**What this task involves:**
Reproduce the material line for line, starting at its first line and ending at the line that contains "(x=77, y=363)", with both ends included. Leave out the pictures.

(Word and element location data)

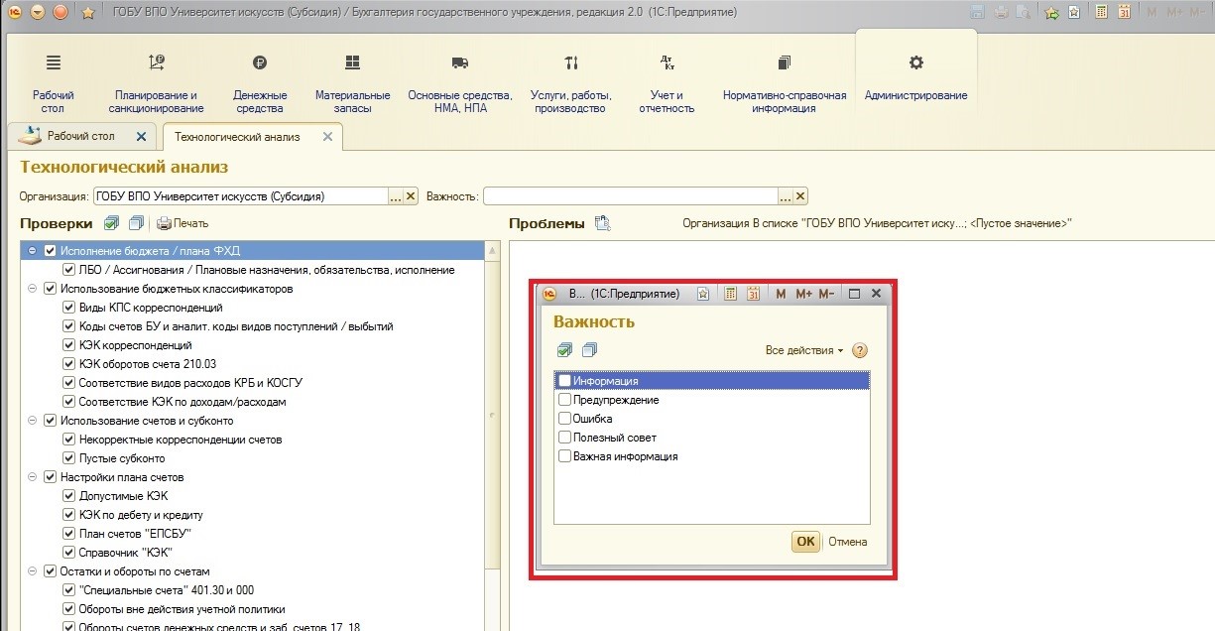Click the Основные средства truck icon
This screenshot has height=631, width=1215.
[459, 63]
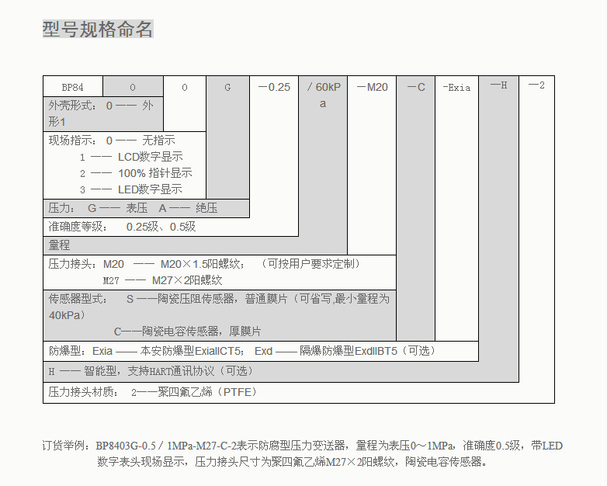Click the heading 型号规格命名
The width and height of the screenshot is (607, 486).
(98, 30)
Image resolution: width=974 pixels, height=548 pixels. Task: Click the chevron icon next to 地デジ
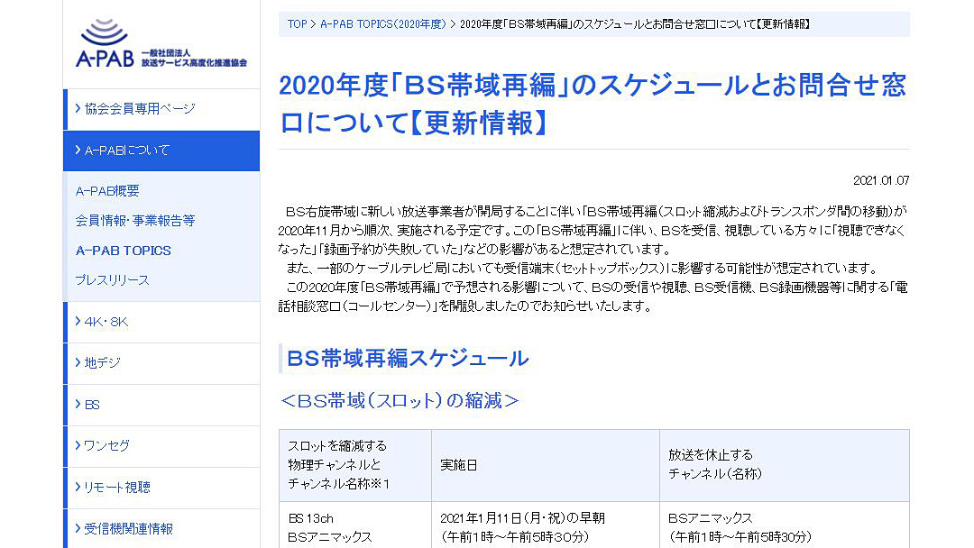(x=77, y=363)
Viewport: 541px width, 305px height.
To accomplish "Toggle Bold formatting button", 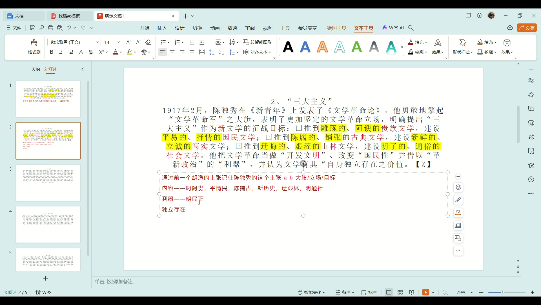I will [x=51, y=52].

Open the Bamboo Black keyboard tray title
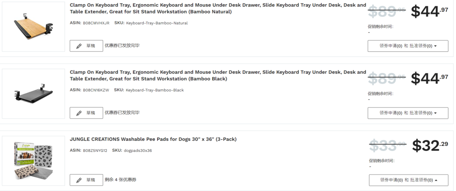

**Solution to this problem:**
Click the Основные средства truck icon
This screenshot has height=631, width=1215.
[459, 63]
Click the heading 型号规格命名
The width and height of the screenshot is (607, 486).
(98, 30)
Image resolution: width=974 pixels, height=548 pixels. Task: Click the chevron icon next to 地デジ
(x=77, y=363)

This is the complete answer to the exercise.